The Australian Rugby League Commission has approved the expansion of the NRL Telstra Women’s Premiership, Ampol Women’s State of Origin and the introduction of a salary cap system which will increase average salaries by 28%.
To ensure new teams have time to prepare and allow further talent development, the 2022 NRLW season will remain at six teams before expanding to eight teams in 2023 and 10 teams in 2024. The Commission will determine new licences by July this year.
For the 2022 season, NRLW teams will move to a salary cap system with the salary cap set at $350,000 per team. The new system will increase average salaries by 28% and clubs will also be given the ability to contract up to two marquee players as full-time employees with additional salary cap dispensation. Private Health insurance will also be covered for all contracted NRLW players.
In 2022 Representative payments will increase substantially. State of Origin match payments will increase from $4000 to $6000 while All Stars payments will increase from $1,600 to $3,000. From 2023, the Ampol Women’s State of Origin will expand to a 2-game stand alone series, with both games aired live on free-to-air television.

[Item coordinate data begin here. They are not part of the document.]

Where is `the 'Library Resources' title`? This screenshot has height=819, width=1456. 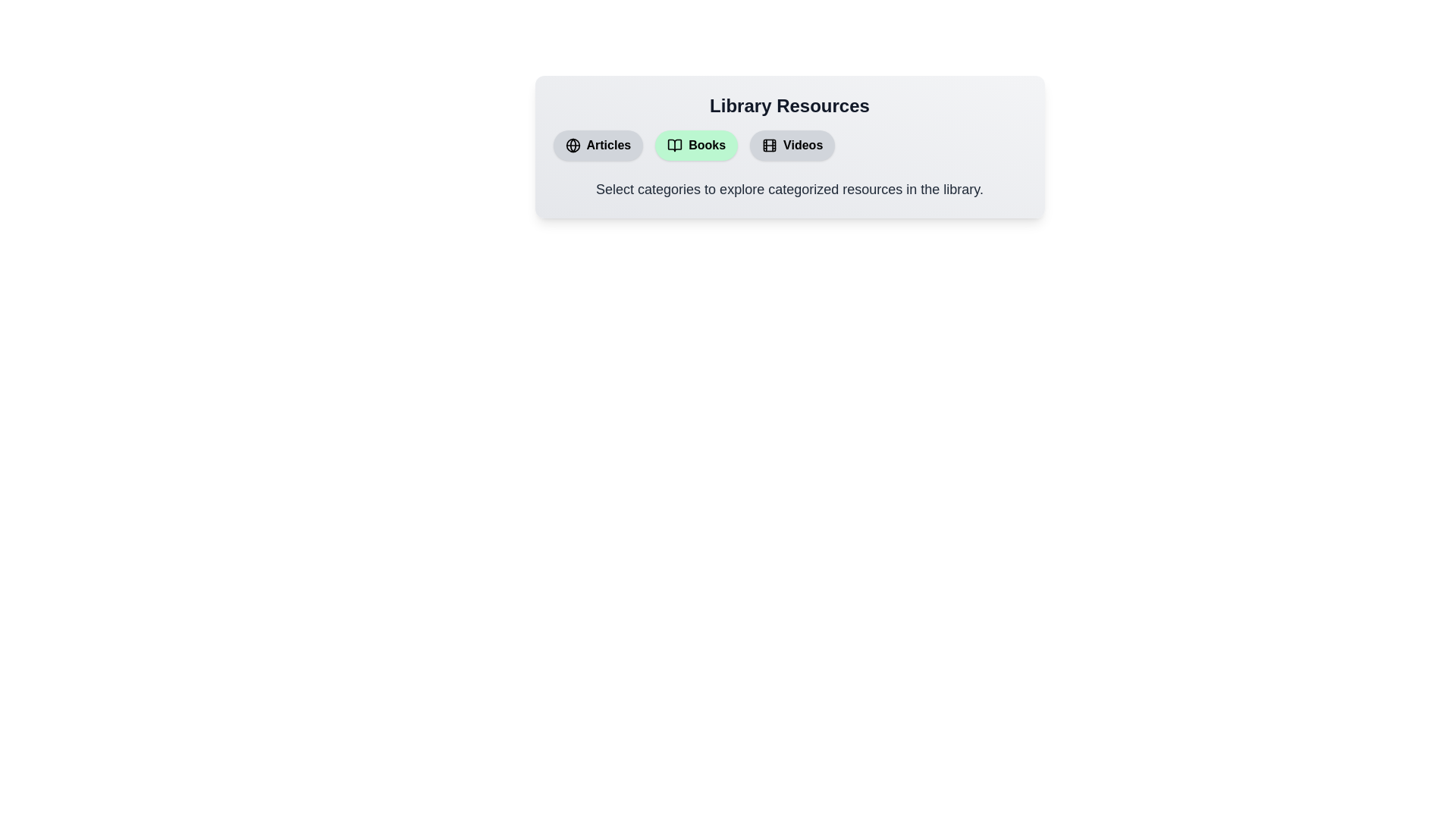 the 'Library Resources' title is located at coordinates (789, 105).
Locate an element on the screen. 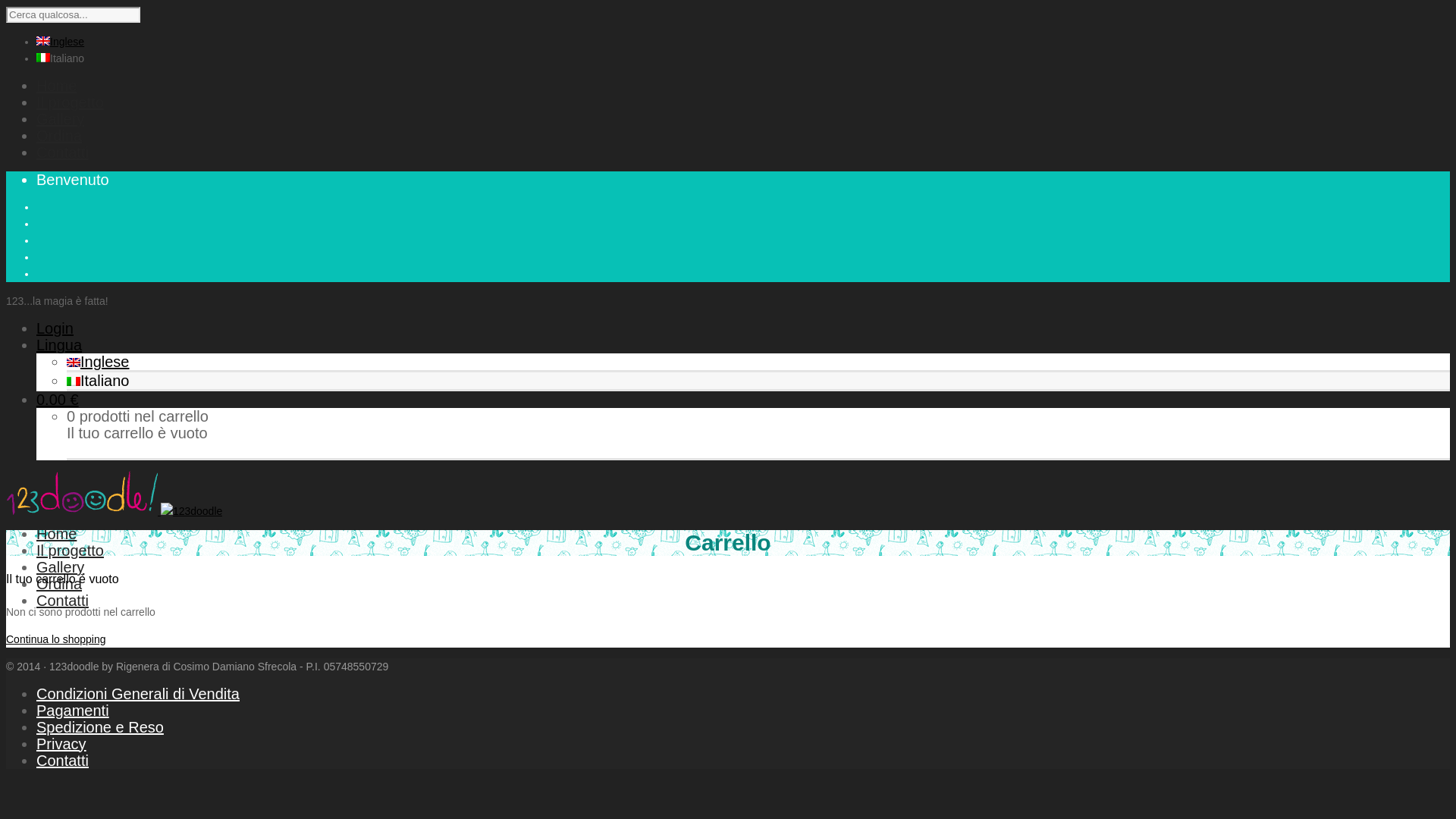 This screenshot has height=819, width=1456. 'Spedizione e Reso' is located at coordinates (99, 726).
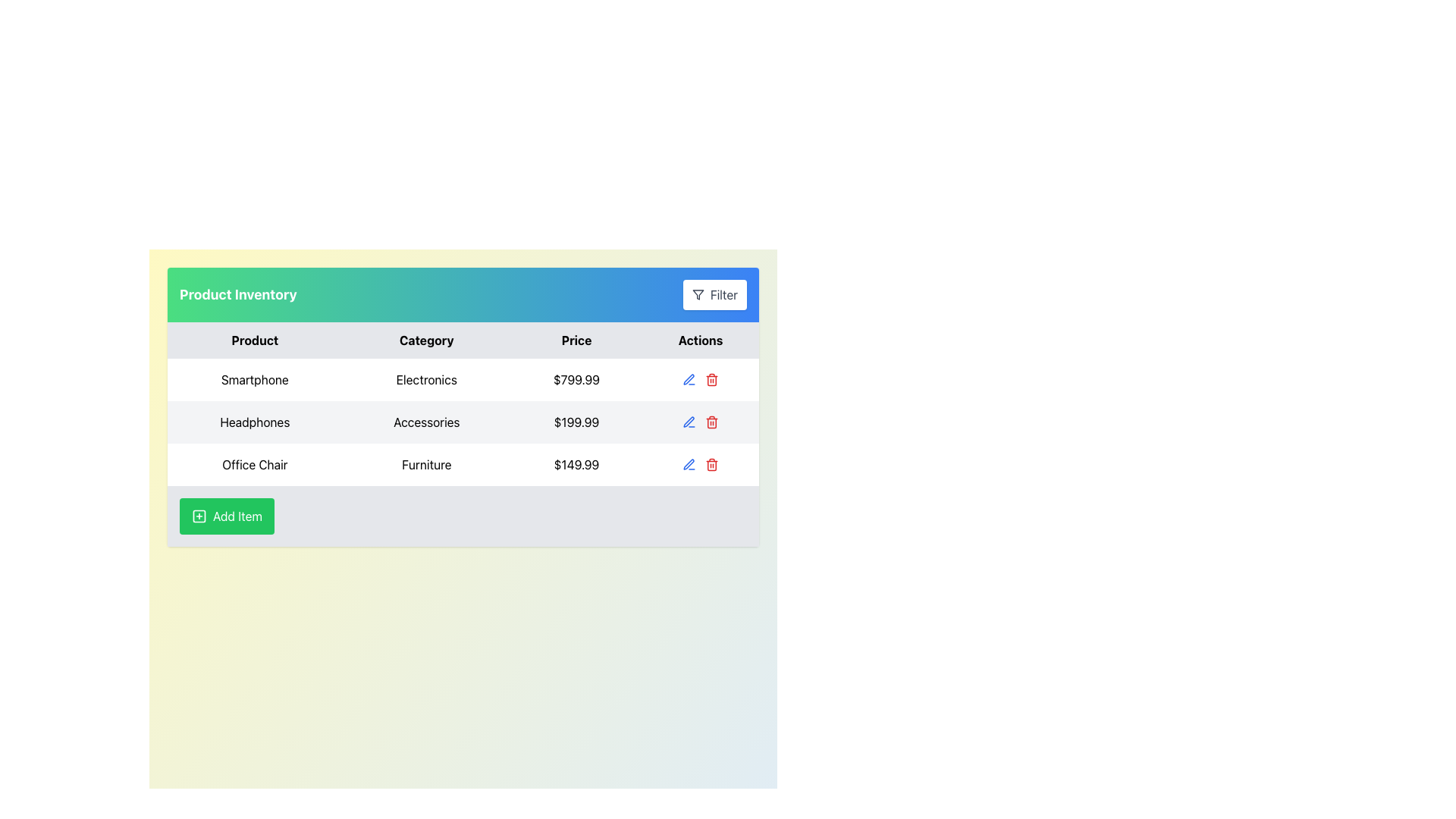 The width and height of the screenshot is (1456, 819). What do you see at coordinates (255, 422) in the screenshot?
I see `text content of the 'Headphones' label displayed in bold black font on a light gray background, located in the second row of the table under the 'Product' column` at bounding box center [255, 422].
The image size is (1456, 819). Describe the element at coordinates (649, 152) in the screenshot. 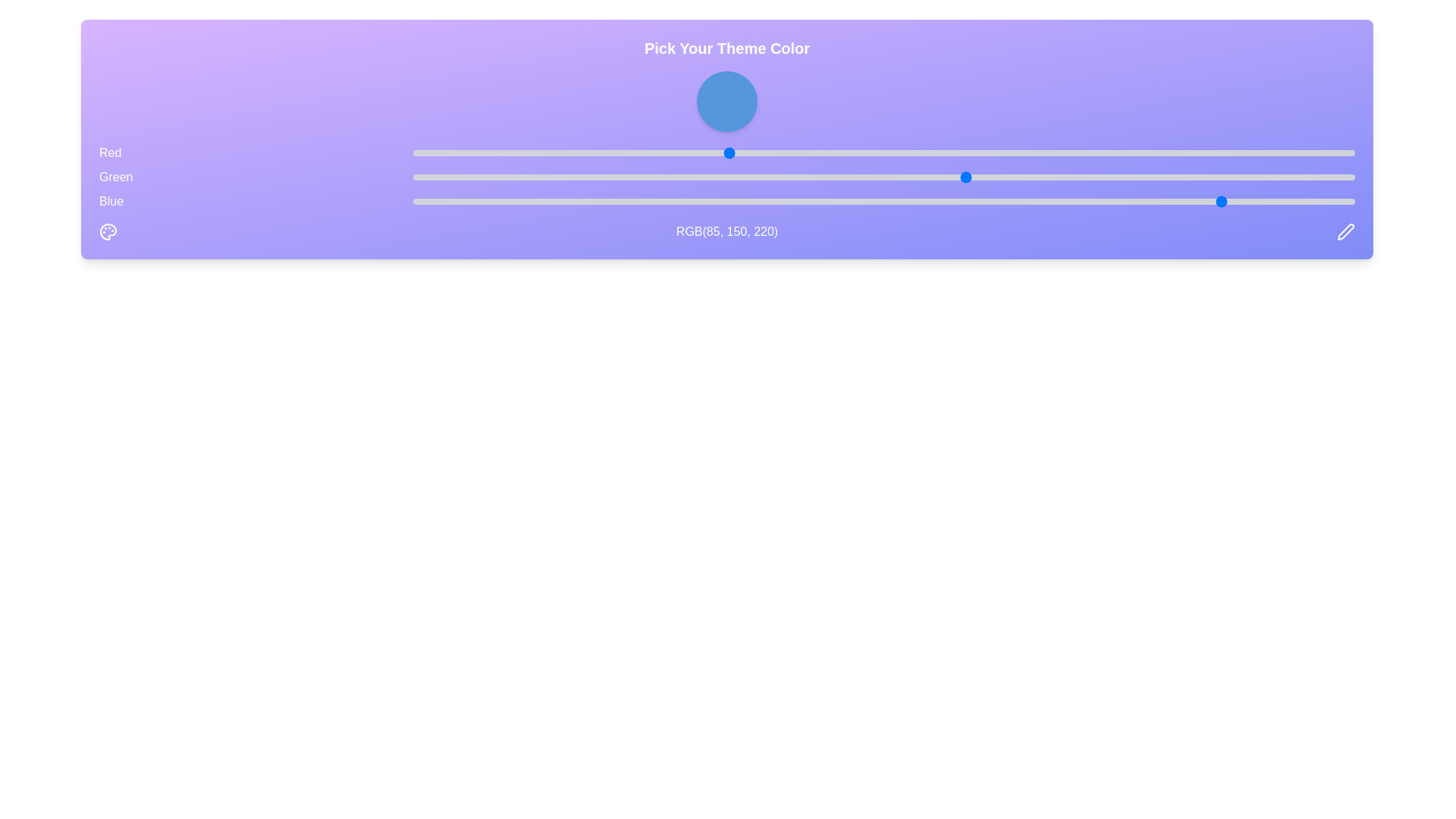

I see `the 'red' color intensity` at that location.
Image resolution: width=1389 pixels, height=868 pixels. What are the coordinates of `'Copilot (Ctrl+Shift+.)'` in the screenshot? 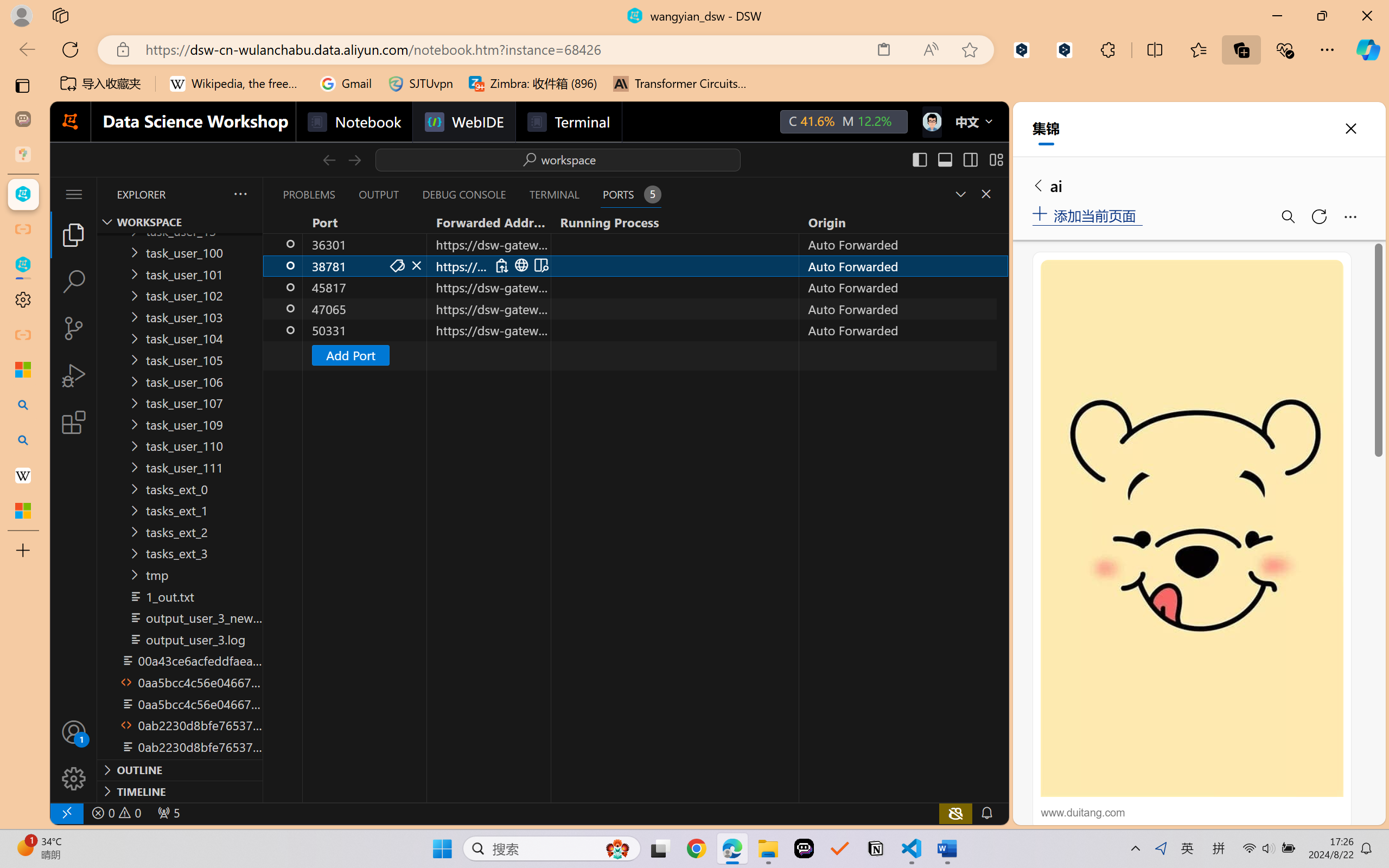 It's located at (1368, 49).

The Commission has also approved substantial increases in investment of junior female participation and pathways programs, including national age group championships as well as coaching and referee academies.
NRL Chief Executive Andrew Abdo said the Commission is committed to a sustainable growth strategy of the women’s game from grassroots participation to the elite level.
“Today is an exciting day for the women’s game. We’re expanding to eight teams in 2023 and 10 teams in 2024. We’re also introducing a salary cap for next season and creating the opportunity for more players to access full time employment through their club,’’ he said.
“The expansion of the NRLW competition and the introduction of the salary cap will ensure players earn substantially more income from our game.
“There’s still a long way to go but this is another positive step in our growth journey for the NRLW.
“We’re experiencing significant growth in television audiences and that’s down to the players and the Commission will continue to invest and support that success.
“Importantly the announcements today are about ensuring a sustainable NRLW competition. We’ve always been very clear that we would ensure our playing talent is deep enough and our clubs are prepared before expanding. The lead-in time ahead of the next expansion phase will ensure our clubs have the right infrastructure in place and there is even more depth to our playing talent.”
Mr Abdo said all existing NRL Clubs would have the ability to submit applications to join the 2023 or 2024 seasons. The NRL will work with interested clubs over the coming months with the Commission to make final assessments and approve licence applications in July.
The Commission will focus on investment in female pathways to ensure the playing talent pool continues to grow.
“Today is not just about the elite game, it’s also about building stronger participation and pathways,” he said.
“The Commission is focussed on building the women’s game from the bottom up. Not just encouraging more participation as players but also more female coaches and female referees. Right across the game we will continue to work to create pathways for women regardless of whether they want to play, coach, referee or be an administrator.”
Mr Abdo thanked the NRLW playing group and RLPA for their input throughout the process.
“I want to thank our players. They were incredibly patient while we ensured we could launch a 2021 season which gave everyone the opportunity to play and we’ve had really constructive conversations with the RLPA about the next steps in our growth strategy,” he said.
“I also want to acknowledge our partners. Particularly Telstra along with Nine and Fox Sports who are incredibly committed to growing, investing and promoting the women’s game.”